> **Exercise brief**
Find every line in the records below that holds the word "header", and copy each one.
== Segment start ==
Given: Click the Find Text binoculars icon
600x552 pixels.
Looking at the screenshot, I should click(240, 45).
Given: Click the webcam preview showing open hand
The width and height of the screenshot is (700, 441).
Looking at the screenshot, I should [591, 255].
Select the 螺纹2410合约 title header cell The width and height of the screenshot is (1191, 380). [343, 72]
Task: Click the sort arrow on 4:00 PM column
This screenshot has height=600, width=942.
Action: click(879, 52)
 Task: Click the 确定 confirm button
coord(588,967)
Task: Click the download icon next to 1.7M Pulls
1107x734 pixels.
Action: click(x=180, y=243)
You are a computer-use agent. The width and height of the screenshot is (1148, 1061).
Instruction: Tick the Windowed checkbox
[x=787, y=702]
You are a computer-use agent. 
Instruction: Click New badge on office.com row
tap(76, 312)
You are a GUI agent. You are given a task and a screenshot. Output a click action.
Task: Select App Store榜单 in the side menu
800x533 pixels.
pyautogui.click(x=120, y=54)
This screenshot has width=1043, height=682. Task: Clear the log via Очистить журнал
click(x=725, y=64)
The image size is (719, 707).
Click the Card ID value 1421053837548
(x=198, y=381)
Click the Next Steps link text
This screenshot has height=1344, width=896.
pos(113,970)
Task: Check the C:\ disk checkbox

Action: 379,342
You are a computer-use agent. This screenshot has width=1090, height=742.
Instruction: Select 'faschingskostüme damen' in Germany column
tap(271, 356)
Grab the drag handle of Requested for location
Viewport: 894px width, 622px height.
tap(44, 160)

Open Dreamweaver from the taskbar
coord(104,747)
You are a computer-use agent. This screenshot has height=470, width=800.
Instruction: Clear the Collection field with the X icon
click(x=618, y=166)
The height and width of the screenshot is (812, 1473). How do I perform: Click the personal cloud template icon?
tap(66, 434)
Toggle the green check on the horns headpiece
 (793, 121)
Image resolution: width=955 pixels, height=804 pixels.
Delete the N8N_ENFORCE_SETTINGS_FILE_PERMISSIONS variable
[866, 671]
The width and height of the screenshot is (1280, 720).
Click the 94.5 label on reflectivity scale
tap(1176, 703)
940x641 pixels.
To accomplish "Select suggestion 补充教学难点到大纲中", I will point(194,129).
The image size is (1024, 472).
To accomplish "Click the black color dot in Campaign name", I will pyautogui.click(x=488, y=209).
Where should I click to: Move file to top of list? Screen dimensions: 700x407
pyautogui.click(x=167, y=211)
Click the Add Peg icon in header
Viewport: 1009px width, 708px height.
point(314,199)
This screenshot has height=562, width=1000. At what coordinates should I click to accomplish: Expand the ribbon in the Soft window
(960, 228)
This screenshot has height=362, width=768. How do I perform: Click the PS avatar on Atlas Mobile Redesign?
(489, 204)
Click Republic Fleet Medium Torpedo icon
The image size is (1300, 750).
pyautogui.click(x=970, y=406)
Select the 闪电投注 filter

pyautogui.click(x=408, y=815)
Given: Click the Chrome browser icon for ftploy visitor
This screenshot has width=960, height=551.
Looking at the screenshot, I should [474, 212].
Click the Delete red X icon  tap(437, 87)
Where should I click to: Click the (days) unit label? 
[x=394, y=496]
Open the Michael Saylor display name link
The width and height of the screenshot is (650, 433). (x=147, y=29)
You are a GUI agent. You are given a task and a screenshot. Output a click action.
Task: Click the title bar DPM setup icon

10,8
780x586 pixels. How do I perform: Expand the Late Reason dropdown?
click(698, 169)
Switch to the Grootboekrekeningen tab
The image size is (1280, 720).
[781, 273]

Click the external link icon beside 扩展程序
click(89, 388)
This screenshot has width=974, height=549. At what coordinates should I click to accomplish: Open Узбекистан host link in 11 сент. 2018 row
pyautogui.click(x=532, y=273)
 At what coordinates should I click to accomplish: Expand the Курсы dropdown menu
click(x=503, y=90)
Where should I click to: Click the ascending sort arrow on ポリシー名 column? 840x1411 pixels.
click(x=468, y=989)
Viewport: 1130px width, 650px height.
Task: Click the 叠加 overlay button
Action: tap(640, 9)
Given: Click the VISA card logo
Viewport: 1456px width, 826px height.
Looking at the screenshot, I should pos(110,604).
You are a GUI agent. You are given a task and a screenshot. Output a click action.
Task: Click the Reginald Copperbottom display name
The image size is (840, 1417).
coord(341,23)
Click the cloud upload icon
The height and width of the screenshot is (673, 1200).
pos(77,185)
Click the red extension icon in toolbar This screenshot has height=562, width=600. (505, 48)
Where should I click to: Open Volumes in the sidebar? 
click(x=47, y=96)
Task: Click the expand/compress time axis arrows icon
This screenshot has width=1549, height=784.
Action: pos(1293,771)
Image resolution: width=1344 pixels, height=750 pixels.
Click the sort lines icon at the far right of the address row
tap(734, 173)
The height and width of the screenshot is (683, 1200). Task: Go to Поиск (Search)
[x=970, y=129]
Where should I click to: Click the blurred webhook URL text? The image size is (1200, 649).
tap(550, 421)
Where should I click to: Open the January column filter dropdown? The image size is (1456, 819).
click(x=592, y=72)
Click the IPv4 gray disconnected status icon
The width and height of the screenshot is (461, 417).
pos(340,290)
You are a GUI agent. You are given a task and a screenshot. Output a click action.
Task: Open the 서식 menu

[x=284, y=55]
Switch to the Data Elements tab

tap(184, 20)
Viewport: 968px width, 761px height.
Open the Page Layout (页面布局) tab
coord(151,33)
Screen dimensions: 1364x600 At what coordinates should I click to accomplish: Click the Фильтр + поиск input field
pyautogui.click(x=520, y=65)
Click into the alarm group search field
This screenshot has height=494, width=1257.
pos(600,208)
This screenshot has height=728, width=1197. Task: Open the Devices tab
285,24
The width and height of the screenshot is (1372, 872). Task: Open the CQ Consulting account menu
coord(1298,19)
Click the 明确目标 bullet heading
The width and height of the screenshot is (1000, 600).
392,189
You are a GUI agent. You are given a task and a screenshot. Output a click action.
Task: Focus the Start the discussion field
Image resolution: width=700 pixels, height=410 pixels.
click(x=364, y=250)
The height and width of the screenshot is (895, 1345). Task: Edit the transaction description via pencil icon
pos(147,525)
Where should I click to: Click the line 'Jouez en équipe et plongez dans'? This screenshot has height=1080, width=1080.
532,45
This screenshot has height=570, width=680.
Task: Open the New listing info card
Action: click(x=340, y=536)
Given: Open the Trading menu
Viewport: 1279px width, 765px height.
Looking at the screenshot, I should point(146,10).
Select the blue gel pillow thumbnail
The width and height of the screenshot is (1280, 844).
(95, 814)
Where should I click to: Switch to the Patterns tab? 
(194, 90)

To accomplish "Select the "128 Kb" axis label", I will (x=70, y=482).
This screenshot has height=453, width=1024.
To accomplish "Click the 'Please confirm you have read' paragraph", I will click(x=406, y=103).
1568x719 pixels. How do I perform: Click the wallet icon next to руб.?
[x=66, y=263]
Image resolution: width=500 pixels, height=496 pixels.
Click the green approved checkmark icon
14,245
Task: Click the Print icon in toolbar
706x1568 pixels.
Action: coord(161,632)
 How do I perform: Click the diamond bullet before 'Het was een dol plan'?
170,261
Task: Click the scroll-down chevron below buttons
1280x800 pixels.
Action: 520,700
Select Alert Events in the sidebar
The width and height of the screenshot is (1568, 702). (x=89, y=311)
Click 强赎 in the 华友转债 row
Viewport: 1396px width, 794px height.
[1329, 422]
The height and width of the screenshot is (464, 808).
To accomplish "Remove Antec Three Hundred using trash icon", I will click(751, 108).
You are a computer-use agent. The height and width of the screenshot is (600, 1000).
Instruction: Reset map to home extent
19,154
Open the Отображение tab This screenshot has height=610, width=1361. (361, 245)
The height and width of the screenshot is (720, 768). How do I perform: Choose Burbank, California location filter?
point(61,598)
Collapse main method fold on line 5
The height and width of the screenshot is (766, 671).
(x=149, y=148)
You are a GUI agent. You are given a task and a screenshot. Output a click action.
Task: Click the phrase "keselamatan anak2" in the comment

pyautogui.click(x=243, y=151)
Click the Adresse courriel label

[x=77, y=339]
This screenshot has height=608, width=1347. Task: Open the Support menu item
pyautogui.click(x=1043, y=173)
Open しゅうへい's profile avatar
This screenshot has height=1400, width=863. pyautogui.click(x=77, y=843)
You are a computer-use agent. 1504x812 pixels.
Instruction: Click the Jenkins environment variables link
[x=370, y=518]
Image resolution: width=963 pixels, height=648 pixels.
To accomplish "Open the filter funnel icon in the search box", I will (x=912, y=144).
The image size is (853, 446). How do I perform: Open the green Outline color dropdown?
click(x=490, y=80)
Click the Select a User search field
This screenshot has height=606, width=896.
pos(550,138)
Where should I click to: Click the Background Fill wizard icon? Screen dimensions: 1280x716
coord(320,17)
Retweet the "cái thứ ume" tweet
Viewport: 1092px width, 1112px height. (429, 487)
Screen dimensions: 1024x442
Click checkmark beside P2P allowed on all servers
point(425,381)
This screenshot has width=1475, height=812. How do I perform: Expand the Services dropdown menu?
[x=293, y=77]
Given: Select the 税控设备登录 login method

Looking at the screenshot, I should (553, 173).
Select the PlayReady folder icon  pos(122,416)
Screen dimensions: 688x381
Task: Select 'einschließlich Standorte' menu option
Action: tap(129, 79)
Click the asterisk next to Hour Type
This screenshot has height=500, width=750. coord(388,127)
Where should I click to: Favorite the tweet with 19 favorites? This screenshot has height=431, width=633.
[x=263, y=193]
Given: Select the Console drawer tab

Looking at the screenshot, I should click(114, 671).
== Segment end ==
> **Result for this exercise**
Select the 螺纹2410合约 title header cell The width and height of the screenshot is (1191, 380). [343, 72]
Click the Add Peg icon in header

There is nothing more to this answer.